The third thing I learned is that not all stress is negative. Benefits include things such as motivation to get things done and excitement. However, striking balance between stress and relaxation in our lives is paramount. The ideal balance is called “relaxed focus” and is attainable with practice and awareness.
Here are some ways to cope with stressed, gain relaxed focus, and find that inner Zen that I love!
• Exercise that involves mind-body training, such as Yoga. At the beginning of every yoga class, I close my eyes and I concentrate on my breathing. Once I feel that calm, I allow my mind to probe my body to determine where I’m tense or in pain. I consciously relax where I am tense and send love to anywhere in pain. During the yoga practice (, I attempt to keep my focus inward and to listen to what my body is telling me. The results are an amazing release of any stress I was feeling.
• Meditation that involves movement. Many of us envision sitting lotus style with eyes closed and palms up. However, when we are stressed it sometimes seems impossible to not follow every thought in our head. Meditation can also be done while in motion. The movement during meditation is usually a free flowing and fluid motion without thought. Let the calmness you feel flow out to your limbs and just move.

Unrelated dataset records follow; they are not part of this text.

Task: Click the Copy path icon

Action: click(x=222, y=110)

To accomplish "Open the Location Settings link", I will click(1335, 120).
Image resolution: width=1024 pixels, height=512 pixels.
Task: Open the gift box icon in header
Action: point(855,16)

• Surround yourself with the positive. Sometimes we spend time in an environment, such as work or school, where everything takes on a negativity. Remove yourself from the negative and surround yourself with people and ideas that contribute positively to your world. I consider facebook a very positive space for me because I am careful to only friend those that have a positive message to share. That doesn’t mean that they don’t have issues that they share with their friends but their outlook and the way they treat others and the planet is with a very positive mindset. When I am at work and stressed, I will take a brief break and check out the posts on my facebook (I do this on my phone as I’m not sure it is appropriate to use work resources for this activity). Usually the positive messages I see from my friends helps me to quickly shake off the stress and put events into perspective. Another quick way to gain positivity is through laughter!
And finally, I learned that life isn’t that serious unless we make it that way so now I’m off to find my sense of humor!